## PASSAGE PROVIDED

The MBrola Task

The Task

• Ensure you have a version of MBrola running. This is called MBrolix on OS X.
• Download this file
• Keep a copy and either open the file within MBrola/ix or copy and paste the text in. Ensure that it works. The phoneme file will only work with the voice 'en1' which may be downloaded from here
• You choose the voice through the Voice pop-up menu. If the voice en1 is not there, make sure you've downloaded it, then choose the menu item MBroliX/Preferences. Click the button Add Voices and locate the en1 file. The programme should now play.
• Visit the MaxMBrola site, download some more samples and voices and try them out.
• Make sure you have a reasonable understanding of how this works

• Download the MBrolaTask patch and ensure that it opens and that the MBrola Object is available. Also check the Max window for errors.
• Follow the instructions in the patch to get it working. The basic thing is to ensure that a voice file is loaded. For the in-patch examples to work, you'll need the voice file 'en1' loaded. You can get a zipped version of this here.

## DATASET
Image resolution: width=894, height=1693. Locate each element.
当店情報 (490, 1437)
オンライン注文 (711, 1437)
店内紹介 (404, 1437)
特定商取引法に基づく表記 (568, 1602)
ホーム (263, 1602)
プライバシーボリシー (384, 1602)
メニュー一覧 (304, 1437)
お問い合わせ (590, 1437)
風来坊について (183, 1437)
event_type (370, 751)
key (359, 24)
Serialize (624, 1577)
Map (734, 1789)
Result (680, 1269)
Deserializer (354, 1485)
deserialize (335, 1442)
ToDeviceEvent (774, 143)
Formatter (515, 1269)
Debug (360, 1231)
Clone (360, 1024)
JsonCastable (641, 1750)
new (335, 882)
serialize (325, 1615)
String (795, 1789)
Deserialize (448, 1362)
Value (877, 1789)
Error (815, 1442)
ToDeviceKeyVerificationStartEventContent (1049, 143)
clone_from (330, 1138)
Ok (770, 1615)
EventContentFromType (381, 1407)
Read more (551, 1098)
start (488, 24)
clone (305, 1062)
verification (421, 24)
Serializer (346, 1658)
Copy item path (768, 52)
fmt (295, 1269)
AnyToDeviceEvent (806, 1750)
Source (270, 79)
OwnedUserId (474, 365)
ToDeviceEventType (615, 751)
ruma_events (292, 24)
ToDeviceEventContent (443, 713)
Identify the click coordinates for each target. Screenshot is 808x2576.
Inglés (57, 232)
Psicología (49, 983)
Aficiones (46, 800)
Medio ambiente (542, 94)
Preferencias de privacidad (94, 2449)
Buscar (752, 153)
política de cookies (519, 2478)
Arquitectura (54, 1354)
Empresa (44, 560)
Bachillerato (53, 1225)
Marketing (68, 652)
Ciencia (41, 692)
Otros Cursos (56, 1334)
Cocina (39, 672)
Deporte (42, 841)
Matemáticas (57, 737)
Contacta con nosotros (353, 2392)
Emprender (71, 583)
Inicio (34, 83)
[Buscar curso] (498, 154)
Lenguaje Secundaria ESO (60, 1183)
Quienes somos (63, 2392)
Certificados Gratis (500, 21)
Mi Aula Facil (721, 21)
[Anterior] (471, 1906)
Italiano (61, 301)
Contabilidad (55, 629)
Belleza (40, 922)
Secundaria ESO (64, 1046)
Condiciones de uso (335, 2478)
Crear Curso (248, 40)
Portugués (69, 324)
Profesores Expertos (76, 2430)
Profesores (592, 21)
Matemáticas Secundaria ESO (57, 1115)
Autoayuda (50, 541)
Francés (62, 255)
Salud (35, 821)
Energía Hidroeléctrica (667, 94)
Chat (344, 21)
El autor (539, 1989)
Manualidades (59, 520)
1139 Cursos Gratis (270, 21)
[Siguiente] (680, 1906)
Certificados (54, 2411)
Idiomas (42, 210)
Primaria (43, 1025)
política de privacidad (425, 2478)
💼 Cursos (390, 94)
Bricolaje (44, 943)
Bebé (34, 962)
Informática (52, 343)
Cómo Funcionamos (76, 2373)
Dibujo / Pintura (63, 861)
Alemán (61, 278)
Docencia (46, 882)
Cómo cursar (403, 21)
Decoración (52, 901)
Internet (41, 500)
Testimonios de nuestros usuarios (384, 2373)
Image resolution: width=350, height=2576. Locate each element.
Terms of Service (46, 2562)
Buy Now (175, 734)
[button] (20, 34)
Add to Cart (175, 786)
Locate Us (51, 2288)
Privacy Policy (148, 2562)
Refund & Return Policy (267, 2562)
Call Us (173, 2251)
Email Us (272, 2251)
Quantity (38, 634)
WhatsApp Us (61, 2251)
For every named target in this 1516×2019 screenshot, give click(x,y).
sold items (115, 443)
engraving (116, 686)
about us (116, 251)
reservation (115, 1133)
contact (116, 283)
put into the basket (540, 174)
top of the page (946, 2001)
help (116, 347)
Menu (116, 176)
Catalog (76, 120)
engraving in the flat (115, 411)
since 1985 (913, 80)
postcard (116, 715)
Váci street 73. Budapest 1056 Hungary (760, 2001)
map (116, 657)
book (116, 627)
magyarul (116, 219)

## PROBLEM
Copy the text of the MBrola task page word for word, starting at "The MBrola Task" and ending at "window for errors.".

## CORRECT RESPONSE
The MBrola Task

The Task

• Ensure you have a version of MBrola running. This is called MBrolix on OS X.
• Download this file
• Keep a copy and either open the file within MBrola/ix or copy and paste the text in. Ensure that it works. The phoneme file will only work with the voice 'en1' which may be downloaded from here
• You choose the voice through the Voice pop-up menu. If the voice en1 is not there, make sure you've downloaded it, then choose the menu item MBroliX/Preferences. Click the button Add Voices and locate the en1 file. The programme should now play.
• Visit the MaxMBrola site, download some more samples and voices and try them out.
• Make sure you have a reasonable understanding of how this works

• Download the MBrolaTask patch and ensure that it opens and that the MBrola Object is available. Also check the Max window for errors.